Stephen Ruth is Professor of Public Policy at George Mason University, and director of the International Center for Applied Studies in Information Technology (ICASIT). His research interests are focused on the problems of policy and strategic planning associated with leveraging the use of Information and Communications Technology (ICT) in large organizations, with particular emphasis on Telework, Green IT, and the Return on Investment for E-Learning. Ruth’s consultancies include U.S. Department of State, National Archives and Records Administration, Inter-American Development Bank, PriceWaterhouse Coopers, American Management Systems, Inc., Carolina Population Center at University of North Carolina, Johns Hopkins School of Public Health, Ateneo S.A.(Argentina), National Training Laboratories, The World Bank, Soros Foundations, Andrew W. Mellon Foundation, United Nations Development Programme, Navy War College, General Services Administration, Fairfax County (Virginia), and others.

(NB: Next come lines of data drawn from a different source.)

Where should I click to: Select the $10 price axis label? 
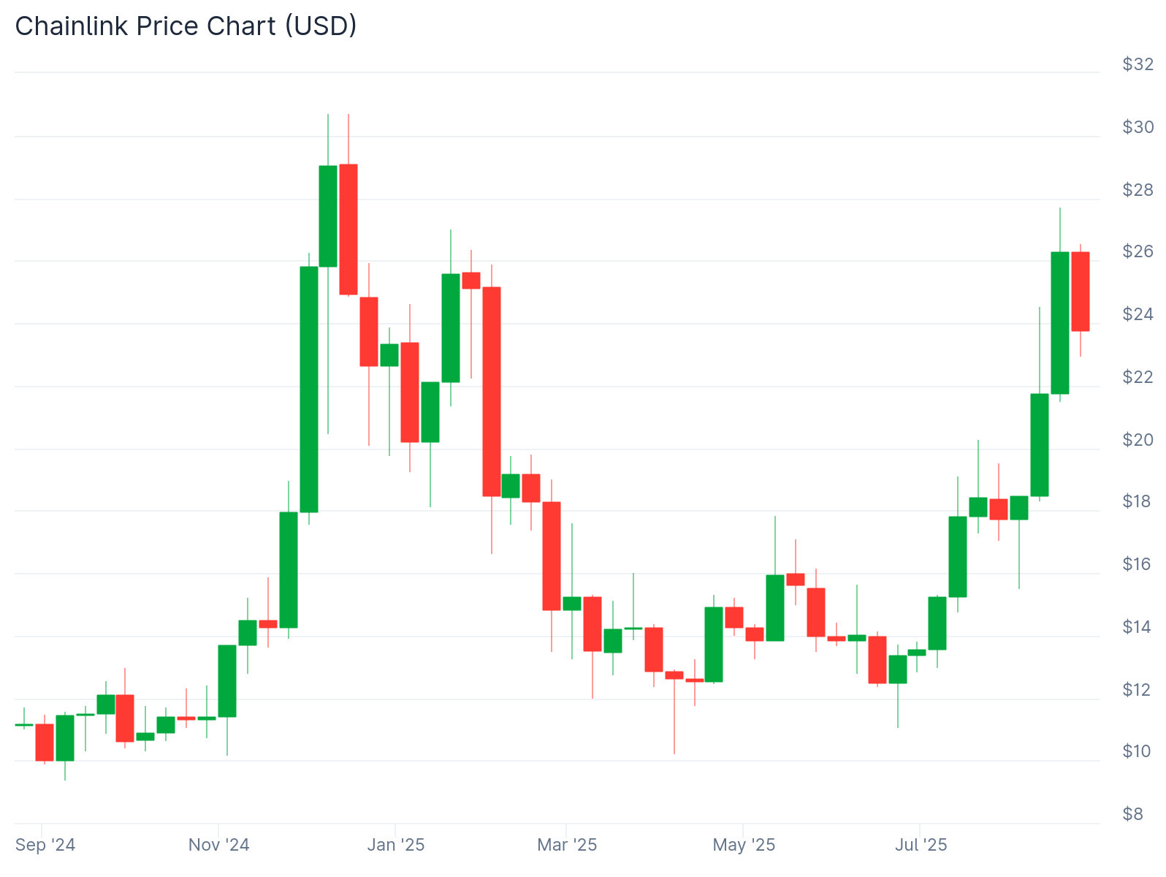point(1138,751)
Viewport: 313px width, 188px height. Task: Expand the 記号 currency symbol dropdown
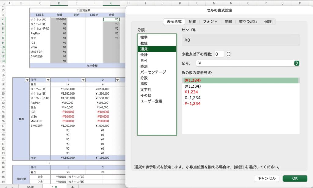pyautogui.click(x=296, y=63)
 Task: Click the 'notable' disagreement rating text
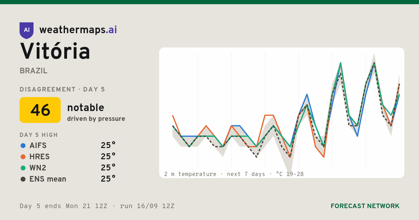[86, 108]
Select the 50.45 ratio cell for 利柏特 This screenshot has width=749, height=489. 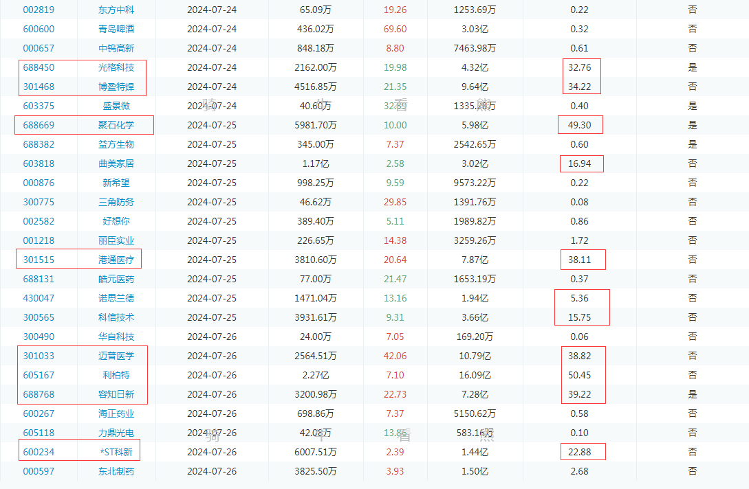(x=579, y=375)
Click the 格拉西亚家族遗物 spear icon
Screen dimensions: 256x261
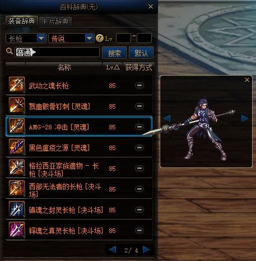(17, 168)
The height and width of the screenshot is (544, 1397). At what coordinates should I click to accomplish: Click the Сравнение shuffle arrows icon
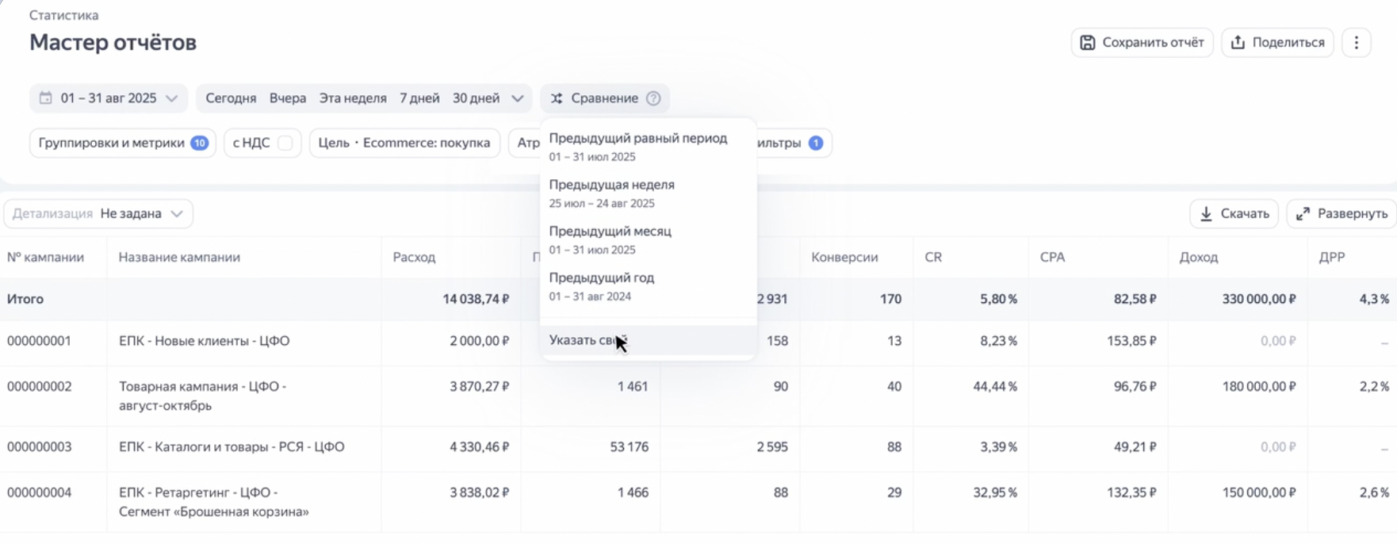point(557,98)
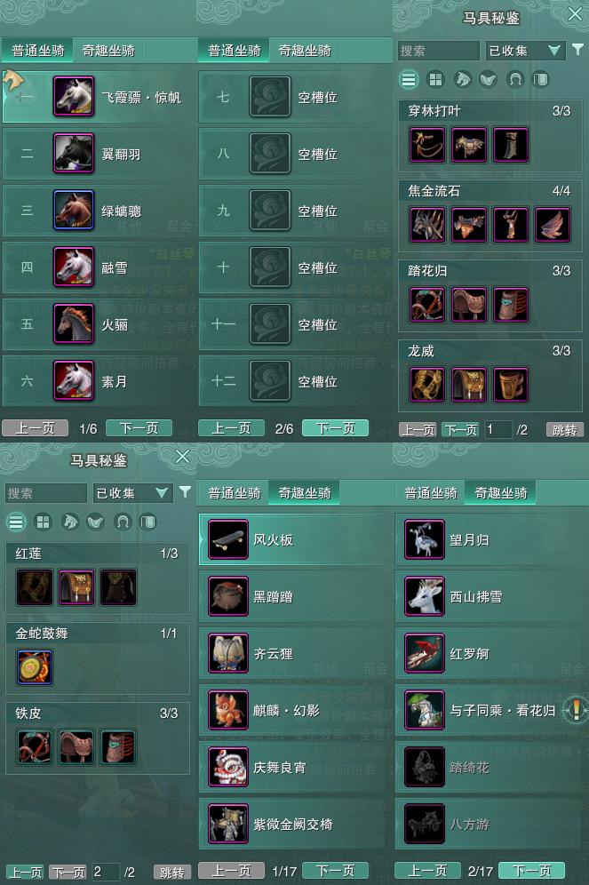The height and width of the screenshot is (885, 589).
Task: Click the warning icon beside 与子同乘·看花归
Action: coord(576,709)
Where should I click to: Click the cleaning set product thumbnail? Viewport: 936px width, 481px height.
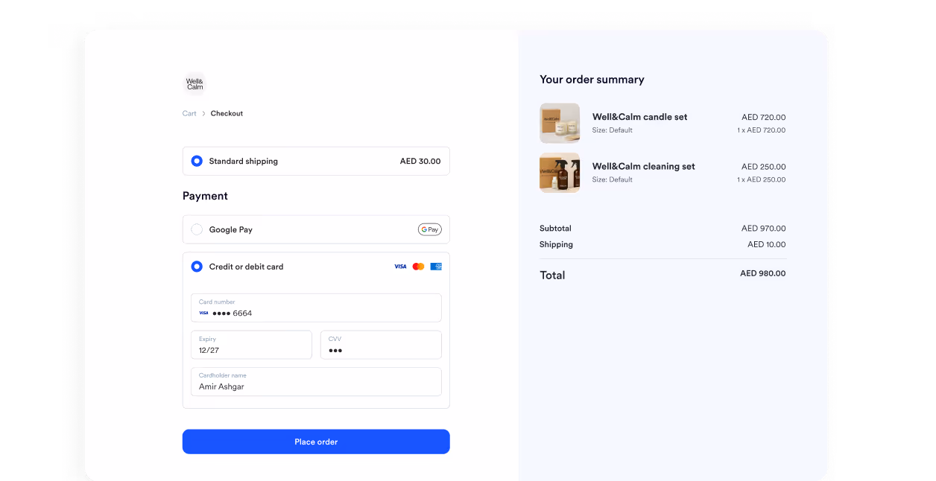[560, 172]
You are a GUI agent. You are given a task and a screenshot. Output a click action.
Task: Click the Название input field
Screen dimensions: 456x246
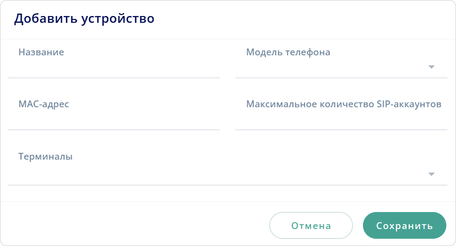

As director of ICASIT, Professor Ruth has received nearly thirty grant and contract awards totaling over $3 million and has also served as Associate Director of the Commonwealth of Virginia’s $2 million Internet Technology Innovation Center project, which linked Virginia’s university research centers to the high tech businesses in the state. His international IT projects cover over twenty sites in Africa, Asia, South America, and Eastern Europe. He has been Chair, Technical Committee on Personal Computing, IEEE Computer Society, and was elected to a three year term to the American Association for the Advancement of Science’s (AAAS) Council of Affiliates for International Programs. He has also served as Vice President of the American Society for Cybernetics and on the Board of Advisors for the Czech Management Center, an MBA-granting school near Prague affiliated with the University of Pittsburgh. Dr. Ruth was a Distinguished Lecturer for the Association for Computing Machinery for ten years and was selected for two senior Fulbright lectureships, both in Argentina. He has received a Distinguished Professor award at George Mason University, and was a Virginia Outstanding Professor honoree, with a prize of $5,000. Dr. Ruth received his BS from the U.S. Naval Academy and MS from the Navy Postgraduate School, and served twenty- three years in the Navy, retiring with the rank of Captain. His PhD is from the Wharton School, University of Pennsylvania. He is author or co-author of over one hundred published articles and four books.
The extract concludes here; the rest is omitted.